Rogers himself found models for his writing in works such as Cobbett’s American Gardener, a beloved guide that went through many editions in the 19th century (and one in the 21st):
Cobbett’s Gardener is full of short, every day words which people can understand as readily as they can tell an onion stalk or a cabbage plant. You will find whole lines of them uninterrupted, every one of them as full of meaning as it can hold: the beautiful, strong, old Saxon, the talk-words, words for use and not for show. . . . A young collegian should read it twice a day, till he gets well of his pedantry. Cobbett will cure him if any body can.
By the end of his life, Rogers’ politics had become truly extreme, and he was opposed not only to government and the church, but to any form of organization that displayed any form of hierarchy whatever. Many radical abolitionists opposed participation in politics, even voting, on the grounds that government rested on violence. Rogers had gone even further by the mid 1840s, and was described in the parlance of the times not only as an ‘infidel,’ but as an ‘ultraist,’ a ‘come-outer,’ and a ‘no-organizationist.’ He wound up opposing the existence even of societies dedicated to ending slavery.
On the other hand, Rogers’ purity and ferocity are exactly what impressed Thoreau and Emerson.

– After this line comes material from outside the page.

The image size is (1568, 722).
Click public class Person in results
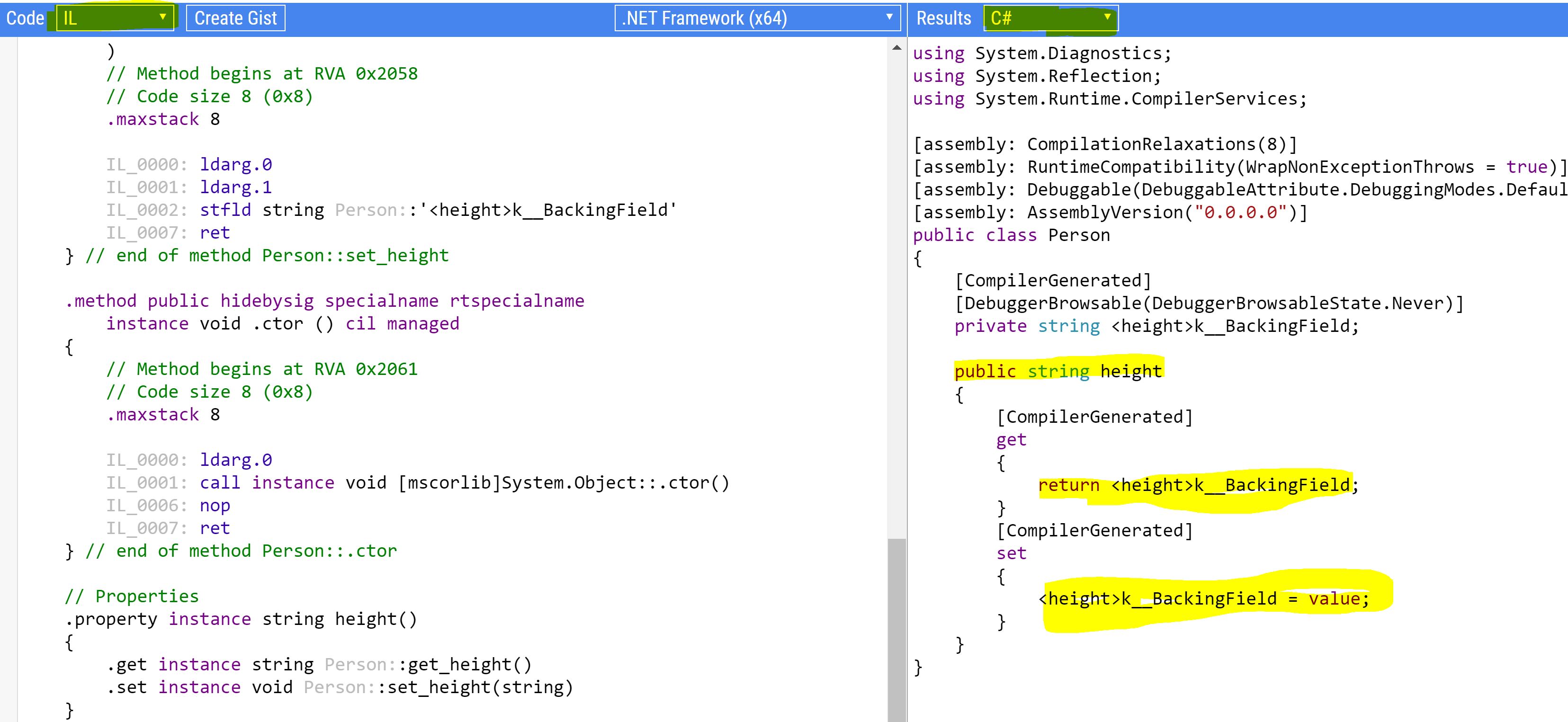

As is appropriate for a newspaper editor, he reserved some of his strongest words for the advocacy of free speech, his own and that of his allies being constantly under threat by pro-slavery politicians and mobs. The abolitionist newspaper editor Elijah Lovejoy, for example, was murdered in a pro-slavery riot in 1837, and Garrison had been grabbed from the office of his newspaper in 1835, paraded through the streets of Boston and threatened with lynching. Anti-slavery discourse was explicitly banned in many parts of the country.
The human voice is free of course [wrote Rogers]. It is naturally and inalienably free of every power but the man’s that utters it, as God is free, and language would hardly be marred more by the phrase ‘freedom of God’ than by such expressions as ‘liberty of speech.’ . . . Men better be without tongues and organs and powers, than not to use them sovereignly. If it be not safe to entrust the self-government of speech to mankind, there had better not be any mankind. Slavery is worse than non-existence. A society involving it is worse than none. The earth had better go unpeopled than inhabited by vassals.

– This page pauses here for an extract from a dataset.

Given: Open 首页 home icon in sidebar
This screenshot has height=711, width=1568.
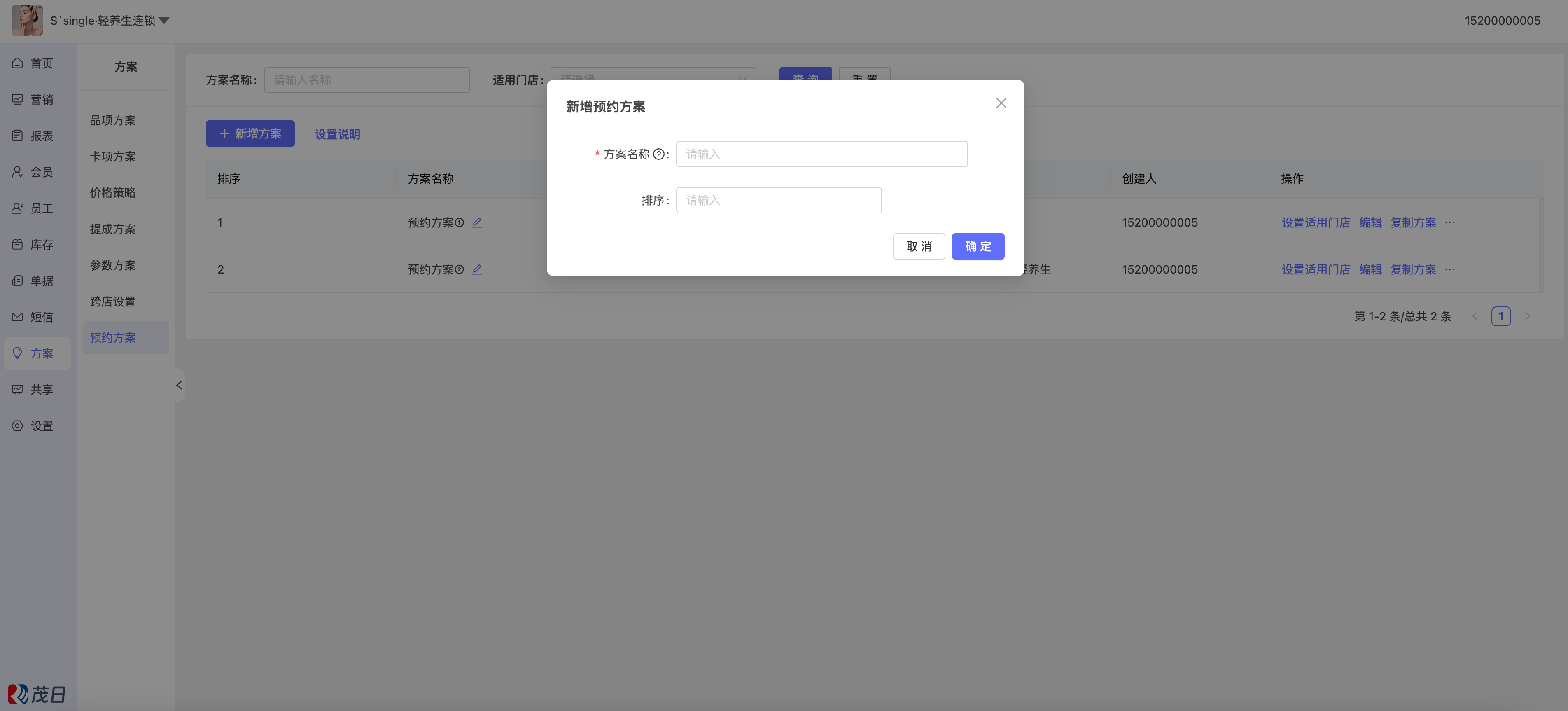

Rogers read the initial version of Thoreau’s “Herald of Freedom” in the April 1844 issue of The Dial and republished it, while apologizing for the immodesty of doing so (Thoreau added to it, in manuscript, after Rogers’ death two years later; the longer version was published after Thoreau’s own death). He was pleasantly bewildered by the praise coming from an unknown person in a distinguished periodical, and refers to him as “Henry D. Thoreau, probably a German,” which is either an odd confusion or a lame joke. But Rogers, already struggling with the illness that ended his life two years later, praises Thoreau’s prose right back, in similar terms, calling the review “elegantly and ably written,” characterizing it as “written so beautifully and freshly,” and remarking on “the grace and beauty of the composition.”
Crispin Sartwell teaches philosophy at Dickinson College.